一番えらいのが校長で、実行委員長的なやつです。それを補佐するのが教頭で、副実行委員長的なやつ。この2役職に会計チーフを加えた3役職を幹部と呼んでいます。他にも係が「デザイン」「会場」「広報」「講演」「企画」「HP」とあって、それぞれの係を各チーフが率いています。
校長教頭って、すごい
校長は、自分がやる仕事と下に投げる仕事のバランスがめちゃくちゃ上手でした。校長の「任せます!」「OK です!」が、各係を縛らず、ストレスなく運営できた秘訣だった。やりたいようにやらせてもらえるので、本当にみんな楽しそうに好き勝手やっていて、それが夏学当日に参加者にも伝わったのか参加者もとても楽しそうで……。そんな声を夏学当日何度ももらいました。運営に入る有志なんてみんな我が強いし優秀なので、やりたいようにやらせるのが一番いいんでしょうね。運営方針に一貫性があって、細かな判断も的確で、上に立つ者の資質がバリバリ発揮されててカッコ良すぎる。
教頭は、校長の手の届かない細かなところをやったり、どの係にも属さない仕事を引き受けてくれます。今年は教頭が2人いました。
1人は何でも一瞬で片付けてしまう超人。何でもできすぎてて、いつからか「この人には何をお願いしたら『無理です』って返事が来るんだろう……」とか考えてた。会期中は同じ部屋に泊まったんですが、毎朝起きたら既に外に出ていて意味がわかりませんでした。こっちも7時に起きてるんだが……?ちなみに爽やかイケメンです。ずっとにこにこしててほしい。
もう1人は細かな配慮ができる有能。テクニカルなことができるタイプで、領収書を自動で一気に作成するスクリプトを64回のときから書いてくれていたり、参加登録時に自動送信メールを管理したり……。それでいて人への配慮に溢れてるんです。会議中の議事録ってほとんど彼が爆速でやってくれてた気がする。オーラから超イケメンです。くしゃって笑うのがいい。
チーフって、すごい
チーフって全部で7人いるんですが、一言で表すとアベンジャーズ。みんなスキルフルでパワフルなので、勝手に仕事が爆速で完了していきます。自分の係だけ見てればいいというわけでもなくて、他との連携が必要です(むしろこれが一番大変まである)。それでも他の係をちゃんと把握しているチーフたちは次から次へと運営業務を遂行していくのです。彼らにサグラダ・ファミリアの建設を任せていたらもう完成してそう。

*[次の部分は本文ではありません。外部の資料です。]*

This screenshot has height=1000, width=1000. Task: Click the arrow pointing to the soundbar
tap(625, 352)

役職持ちじゃないヒラをたくさん動かさなければいけない係もあって、このタイプの仕事は私は超絶苦手なので、さくさくヒラに指示を出して係として仕事をまとめあげるチーフたちは控えめに言ってやべーです。オーケストラの指揮者かと思った。


ヒラも、すんごい
言わずもがな。各人が得意なことを各人が最大パフォーマンスでやってきます。お酒詳しすぎて夜のお酒調達全任せされるとか、溢れ出るデザイン性で最高のグッズをほぼ1人で作ってしまうとか、HP 更新必要になったときに爆速でプルリク飛ばすとか、……。イメージしやすい例ばかり並べたけど、もっと細かいことがいくらでもあります。運営の推進力ってこういうので決まるんだと思う。
会計チーフは、はちゃめちゃにすごい
私のメインの担当は会計サブチーフだったので、多くの仕事を会計チーフと一緒にやってました。会計は私と会計チーフの2人だけです。めっっっっちゃ仕事しやすかった。

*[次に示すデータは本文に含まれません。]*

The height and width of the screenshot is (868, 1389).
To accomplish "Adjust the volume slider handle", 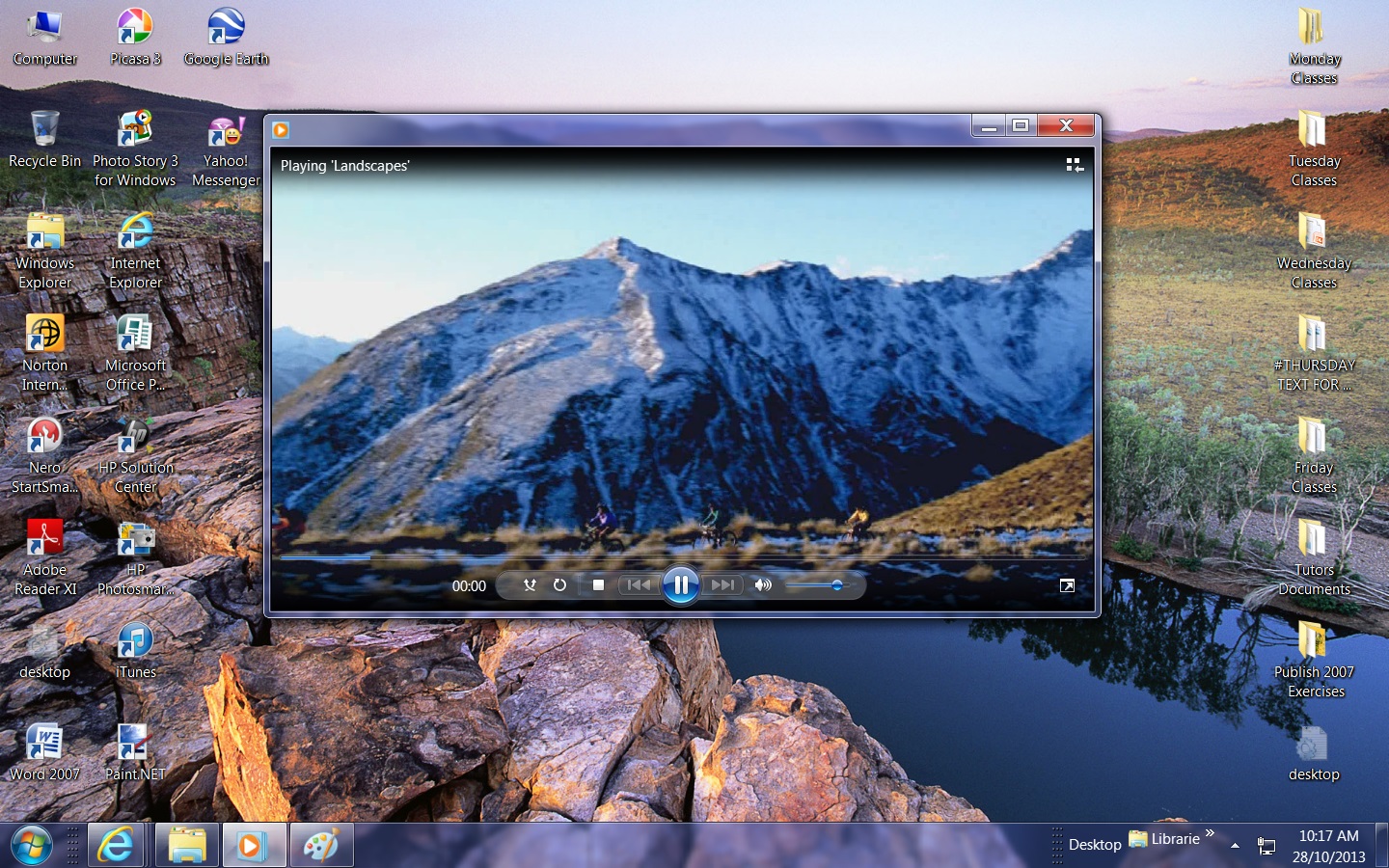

会計チーフは整理上手。仕事の分担が綺麗だったので、頭の中がすっきりするし、超効率的に仕事が進む。予算管理とか大事な取り決めは会計チーフが全部やってくれて、参加者・講師の対応やらのインターフェース側を私にやらせてくれました。ちなみに、運営はコミュニケーションのプラットフォームとして Discord を使っているのですが、そのチャンネルの使い方も神がかっています。情報のまとめ方も上手。究極の整理術を1年間学ばせてもらいました✍️
会計チーフは褒め上手。私は正真正銘褒められて伸びるタイプで、たくさん褒められたので、たくさん伸びてしまいました……。おかげでずっとモチベ高かったし、ずっと楽しかった。ちなみに他の係も上手に褒めるので、夏学運営を全員が楽しめた理由の一つだと思います。会計チーフ兼褒めチーフ。
会計チーフは気づき上手。私が仕事して作ってきたもののチェックをお願いと、「たしかに!!!」ってなるコメントが返ってきます。これ、私が一番できないことなのでめちゃくちゃ助かりました。ワイもできるようになりてえ〜〜〜!😭
実は Discord 上の会計のチャンネルって他の運営スタッフから見えないものばかりなんです。会計チャンネルの中にある高代謝なチャンネルが見られるチーフってデザイン・広報チーフぐらい。そういうわけであんまりみんな知らないかもですが、会計チーフは超すごいんです。自慢の上司✨


他にもすごい人だらけ
ここには書ききれないぐらい、すごい人がすごいことをして完成したすごい夏学でした。何をお願いしても快諾してくれる会場側の担当者さんとか、ずっと見守りつつ抜けてるところを埋めてくれるアドバイザー(=去年の幹部・チーフ)とか、細かなお願いにすぐ対応してくれる講師の先生方とか。
加えて、特に今年は参加者も質が高かった気がする。お願いに素直に従ってくれたり、たくさん発言をして盛り上げてくれたり。今年の会場は講演会場・食事会場・宿泊会場・ポスター発表会場が全部違ったし、講演会場と宿泊会場の間は徒歩20分かかるぐらい遠かったので、正直絶対に何か深刻な事件が起こるだろうと思っていましたが、何も大きなトラブルがなく、無事に終えました。参加者たちにも大感謝です。
さいごに
夏学の準備は1年かけてやっています。だから夏学ロス。夏学終わっちゃった。夏学運営の皆さまにおかれましては今後一生飲みに誘っていただけますと幸いです。実際、64回夏学メンバーたちとは忘年会したり新年会したりしてるし。
既に10月と11月は一部の65回夏学メンバーに会いに行くことを決めています。来ていいって言ったからね??マジで行くよ???
まだまだ書きたいことはあるのですがこのあたりで。また来年👋

*1: 去年の夏学は、毎日の日付超えたあたりからの飲み会懇親会が実質運営スタッフ飲み会だったし、打ち上げは朝まで3次会にいたし、一部の人とは夏学翌日も会えたので、大消化できたのです。